Extracted data —
.....
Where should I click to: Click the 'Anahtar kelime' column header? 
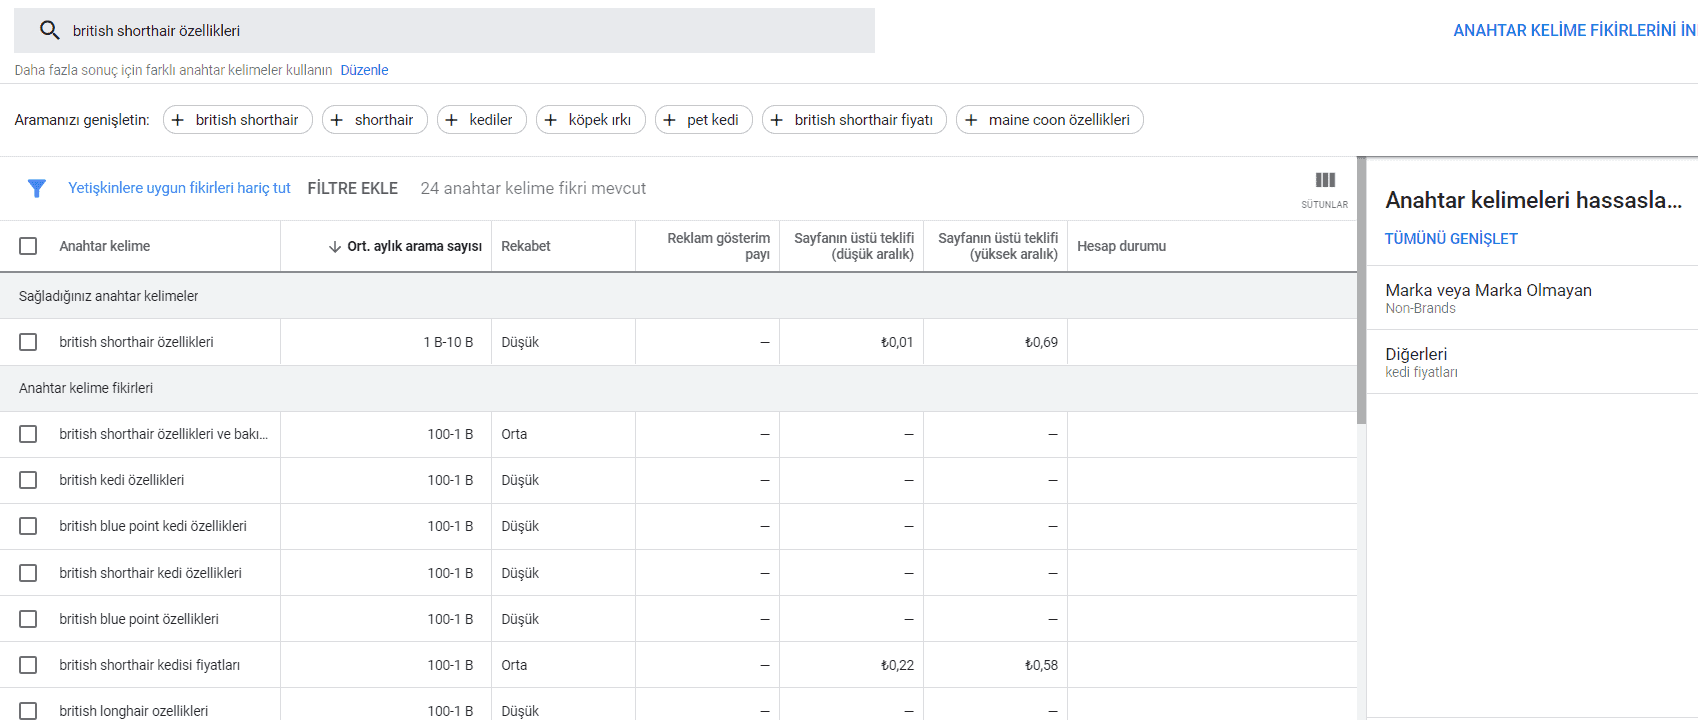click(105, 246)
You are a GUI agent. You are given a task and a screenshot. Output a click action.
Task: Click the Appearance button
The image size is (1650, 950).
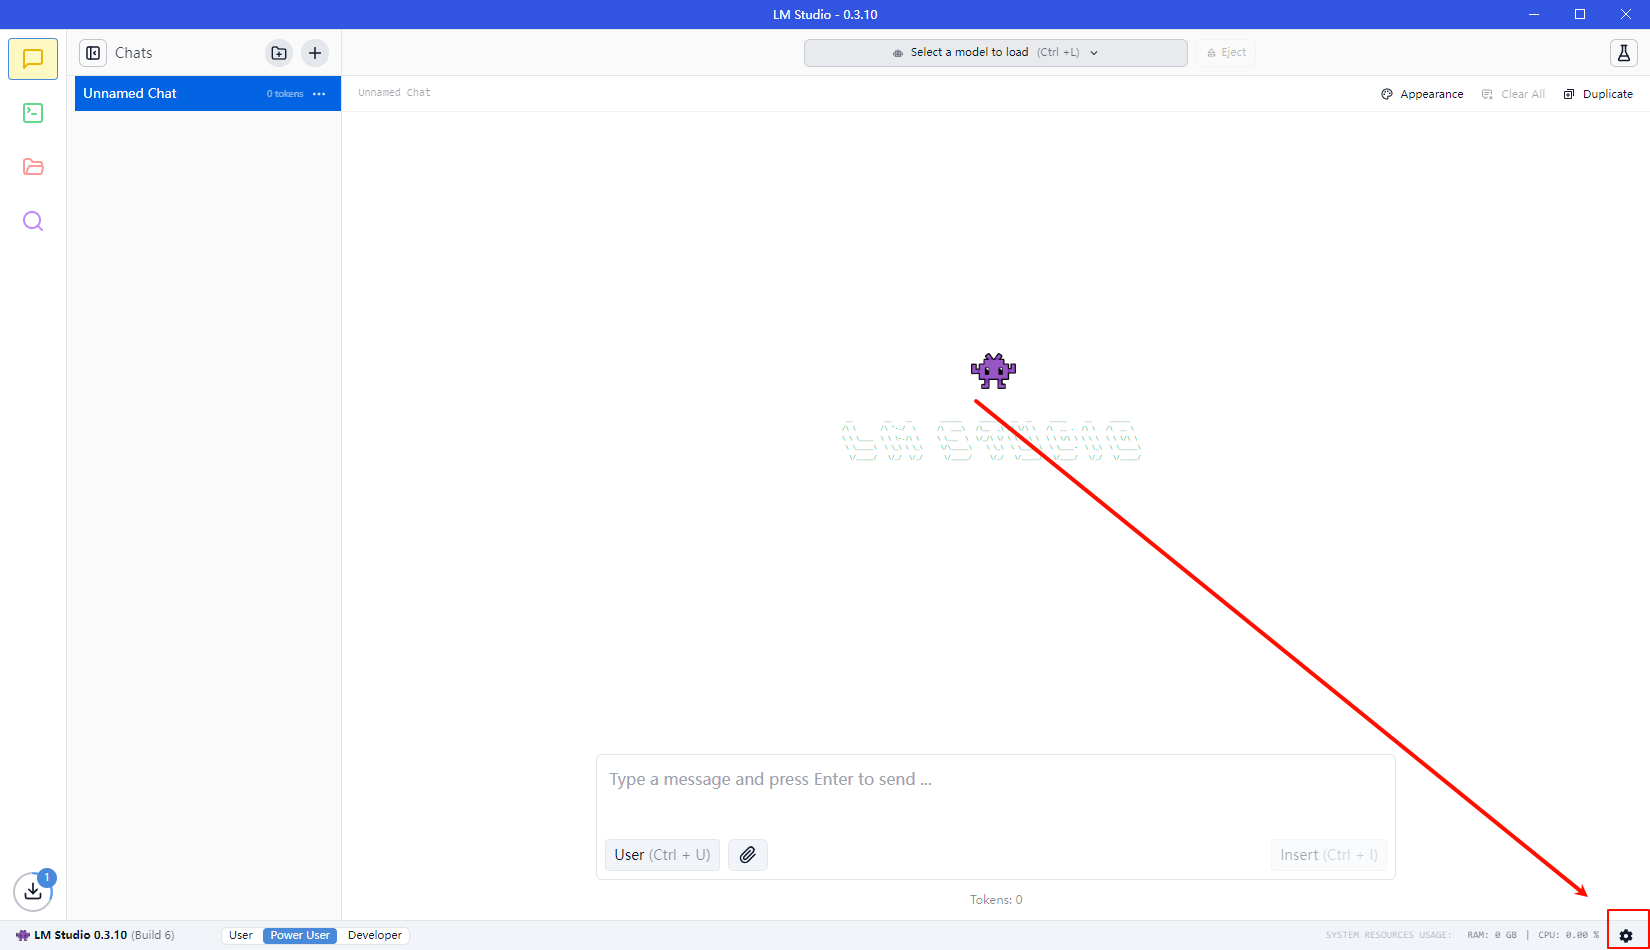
.....
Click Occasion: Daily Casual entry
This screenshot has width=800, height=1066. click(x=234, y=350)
.....
Required action — Transcribe the lines above exactly, beginning at the one with "Where should I" and ending at the one with "The image size is (1650, 950).". Include both; exclude the pictures.

Answer to this exercise —
Where should I click to: Click the 'Anahtar kelime' column header? 
click(105, 246)
You are a GUI agent. You are given a task and a screenshot. Output a click action.
Task: Click the Appearance button
The image size is (1650, 950).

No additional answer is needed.